## What the exercise asks
Start at the line below containing "(800) 488-6347 (91, 1942)" and stop at the line containing "[Facebook] (48, 2454)". Repeat every line of that stretch exactly, and nothing outside it.

Extracted records:

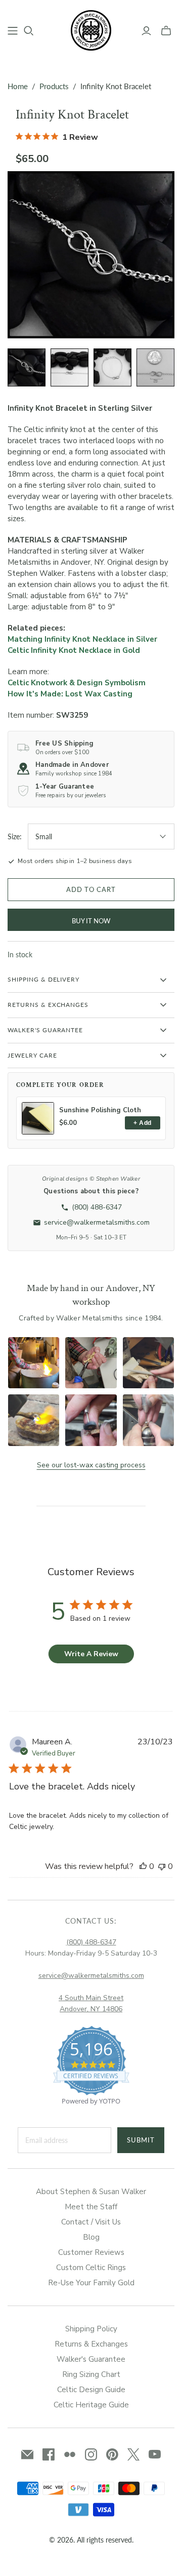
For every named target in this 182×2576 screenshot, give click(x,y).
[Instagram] (91, 2454)
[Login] (146, 30)
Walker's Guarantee (91, 2359)
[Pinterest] (112, 2454)
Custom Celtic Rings (91, 2267)
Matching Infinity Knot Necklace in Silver (82, 639)
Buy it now (91, 921)
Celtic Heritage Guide (91, 2405)
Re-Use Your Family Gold (91, 2283)
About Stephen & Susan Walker (91, 2192)
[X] (133, 2454)
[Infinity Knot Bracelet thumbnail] (27, 367)
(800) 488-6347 (91, 1942)
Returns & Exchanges (91, 2344)
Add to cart (91, 889)
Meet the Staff (91, 2207)
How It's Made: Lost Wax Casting (70, 694)
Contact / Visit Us (91, 2222)
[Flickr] (70, 2454)
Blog (91, 2237)
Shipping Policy (91, 2329)
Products (54, 86)
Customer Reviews (91, 2252)
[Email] (27, 2454)
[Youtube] (155, 2454)
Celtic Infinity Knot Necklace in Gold (74, 650)
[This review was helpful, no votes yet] (143, 1866)
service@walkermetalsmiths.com (91, 1975)
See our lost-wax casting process (91, 1465)
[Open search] (29, 31)
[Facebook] (48, 2454)
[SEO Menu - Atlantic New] (13, 31)
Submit (141, 2140)
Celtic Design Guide (91, 2390)
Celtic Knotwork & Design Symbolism (77, 683)
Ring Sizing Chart (91, 2374)
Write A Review (91, 1654)
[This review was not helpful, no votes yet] (161, 1866)
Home (18, 86)
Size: (15, 836)
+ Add (142, 1122)
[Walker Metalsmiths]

## Result below
(800) 488-6347 (91, 1942)
Returns & Exchanges (91, 2344)
Add to cart (91, 889)
Meet the Staff (91, 2207)
How It's Made: Lost Wax Casting (70, 694)
Contact / Visit Us (91, 2222)
[Flickr] (70, 2454)
Blog (91, 2237)
Shipping Policy (91, 2329)
Products (54, 86)
Customer Reviews (91, 2252)
[Email] (27, 2454)
[Youtube] (155, 2454)
Celtic Infinity Knot Necklace in Gold (74, 650)
[This review was helpful, no votes yet] (143, 1866)
service@walkermetalsmiths.com (91, 1975)
See our lost-wax casting process (91, 1465)
[Open search] (29, 31)
[Facebook] (48, 2454)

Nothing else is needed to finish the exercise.